In the hearing transcript below, which statute number does Driver Funk read aloud?

[QUOTED PASSAGE]:
= Beginning of Section =

MEMBER MARUSHOK: Than I would assert that everything relating to the satellite image, doesn’t matter. The Prosecutor has no further points to make, you admitted to the violation. There is a reason that we have rules and regulations that taxicab drivers are not to do pick-ups in any lanes of traffic, and I realize that some again, and I’ve been on a ride along, I realize that it’s inconvenient sometimes. There may be lots of situations where you think it would be totally reasonable to pick someone up in a lane of traffic if, for instance, there was no traffic, bet there’s a reason that that rule and regulation is in place and it’s for everyone’s safety, so for me, this is rather open and shut.
DRIVER FUNK: Your Honor I don’t believe the statute has any language in the range of prohibiting simply stopping in a lane. I haven’t read that rhetoric anywhere.
MEMBER MARUSHOK: You can’t stop in a lane, to load passengers.
DRIVER FUNK: Are you talking about a different statute because again, I don’t see that language in this one at all. It makes no mention of stopping in a lane.
CHAIRMAN MICHAELS: Can somebody look it up please?
(A few court officials began shuffling books and papers around their desk space's)
DRIVER FUNK: You Honor I have it right here if you’d just like me to read it?
CHAIRMAN MICHAELS: Yes of course.
DRIVER FUNK: “NRS 706.8845-9 While a driver is on duty he shall not; load or unload passengers or luggage at an intersection or crosswalk or at any place or in any manner what will interfere with the orderly flow of traffic.” It doesn’t say anything about simply stopping in a lane, it says I cannot interfere with traffic. My contention was that there was no traffic; therefore a violation cannot occur.

= End of Section =

[EXTRACTED ENTRIES]:
= Beginning of Section =

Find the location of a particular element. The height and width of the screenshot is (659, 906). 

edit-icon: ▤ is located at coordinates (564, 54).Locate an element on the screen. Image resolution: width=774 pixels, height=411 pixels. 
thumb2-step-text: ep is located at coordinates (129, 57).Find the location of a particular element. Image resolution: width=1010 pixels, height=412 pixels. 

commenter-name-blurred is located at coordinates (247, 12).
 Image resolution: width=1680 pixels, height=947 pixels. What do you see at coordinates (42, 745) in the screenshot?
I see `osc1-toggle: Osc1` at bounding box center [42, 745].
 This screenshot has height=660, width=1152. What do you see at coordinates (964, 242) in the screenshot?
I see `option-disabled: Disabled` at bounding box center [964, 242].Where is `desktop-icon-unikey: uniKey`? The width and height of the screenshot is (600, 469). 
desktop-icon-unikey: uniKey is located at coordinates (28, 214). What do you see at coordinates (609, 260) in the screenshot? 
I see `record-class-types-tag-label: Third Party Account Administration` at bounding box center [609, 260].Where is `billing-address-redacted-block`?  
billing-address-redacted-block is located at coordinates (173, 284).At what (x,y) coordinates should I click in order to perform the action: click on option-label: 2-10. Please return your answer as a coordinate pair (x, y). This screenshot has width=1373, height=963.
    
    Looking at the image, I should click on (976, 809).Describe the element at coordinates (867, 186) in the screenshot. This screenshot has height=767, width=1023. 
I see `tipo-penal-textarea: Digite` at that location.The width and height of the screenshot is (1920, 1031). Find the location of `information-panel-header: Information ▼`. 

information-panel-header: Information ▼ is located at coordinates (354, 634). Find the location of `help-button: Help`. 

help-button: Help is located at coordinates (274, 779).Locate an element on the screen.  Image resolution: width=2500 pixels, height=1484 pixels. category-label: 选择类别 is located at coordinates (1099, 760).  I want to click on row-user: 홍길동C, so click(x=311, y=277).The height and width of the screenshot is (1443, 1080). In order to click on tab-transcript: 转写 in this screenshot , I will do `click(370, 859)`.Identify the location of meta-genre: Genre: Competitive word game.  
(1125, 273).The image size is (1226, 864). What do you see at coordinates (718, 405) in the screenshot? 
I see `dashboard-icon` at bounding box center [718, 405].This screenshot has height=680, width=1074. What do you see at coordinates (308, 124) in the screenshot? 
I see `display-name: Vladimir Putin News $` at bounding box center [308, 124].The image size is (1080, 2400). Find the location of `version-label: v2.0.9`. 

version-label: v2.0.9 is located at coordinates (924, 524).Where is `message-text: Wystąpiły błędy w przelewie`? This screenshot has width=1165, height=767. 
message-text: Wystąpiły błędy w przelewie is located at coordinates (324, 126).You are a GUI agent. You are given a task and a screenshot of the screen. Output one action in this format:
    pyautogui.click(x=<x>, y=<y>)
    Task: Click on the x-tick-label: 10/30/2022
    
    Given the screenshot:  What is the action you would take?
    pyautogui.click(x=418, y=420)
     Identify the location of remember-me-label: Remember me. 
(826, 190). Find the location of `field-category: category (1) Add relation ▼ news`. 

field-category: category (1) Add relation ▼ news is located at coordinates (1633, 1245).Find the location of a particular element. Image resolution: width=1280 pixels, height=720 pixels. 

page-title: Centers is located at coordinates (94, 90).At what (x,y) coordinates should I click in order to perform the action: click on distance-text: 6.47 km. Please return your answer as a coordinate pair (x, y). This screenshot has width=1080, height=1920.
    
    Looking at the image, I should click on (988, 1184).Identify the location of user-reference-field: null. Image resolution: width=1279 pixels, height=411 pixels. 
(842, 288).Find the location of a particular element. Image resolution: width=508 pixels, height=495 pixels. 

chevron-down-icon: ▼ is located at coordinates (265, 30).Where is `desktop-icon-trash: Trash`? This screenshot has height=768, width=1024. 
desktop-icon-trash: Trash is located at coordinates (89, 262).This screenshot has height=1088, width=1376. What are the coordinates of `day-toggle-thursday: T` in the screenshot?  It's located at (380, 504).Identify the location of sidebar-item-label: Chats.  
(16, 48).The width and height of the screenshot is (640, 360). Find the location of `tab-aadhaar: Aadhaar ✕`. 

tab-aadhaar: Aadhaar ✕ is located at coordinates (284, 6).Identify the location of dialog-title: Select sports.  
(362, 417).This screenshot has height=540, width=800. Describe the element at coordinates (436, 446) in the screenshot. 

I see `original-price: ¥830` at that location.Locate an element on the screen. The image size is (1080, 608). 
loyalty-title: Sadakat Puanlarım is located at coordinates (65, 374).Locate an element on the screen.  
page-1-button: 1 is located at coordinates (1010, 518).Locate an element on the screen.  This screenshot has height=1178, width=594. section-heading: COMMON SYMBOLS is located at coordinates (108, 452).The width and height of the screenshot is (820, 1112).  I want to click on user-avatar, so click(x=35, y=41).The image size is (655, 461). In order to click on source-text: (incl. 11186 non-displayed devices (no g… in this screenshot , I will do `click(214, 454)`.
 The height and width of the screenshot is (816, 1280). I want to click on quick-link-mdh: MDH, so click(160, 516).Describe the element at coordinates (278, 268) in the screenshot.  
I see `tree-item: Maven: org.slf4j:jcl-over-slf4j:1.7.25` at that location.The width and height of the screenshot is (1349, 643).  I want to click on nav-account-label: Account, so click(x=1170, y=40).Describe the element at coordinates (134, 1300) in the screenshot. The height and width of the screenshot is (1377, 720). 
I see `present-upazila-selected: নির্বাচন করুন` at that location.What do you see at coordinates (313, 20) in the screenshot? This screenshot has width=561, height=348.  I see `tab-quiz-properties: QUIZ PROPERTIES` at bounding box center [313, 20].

= End of Section =

[RESULT OF THIS TASK]: NRS 706.8845-9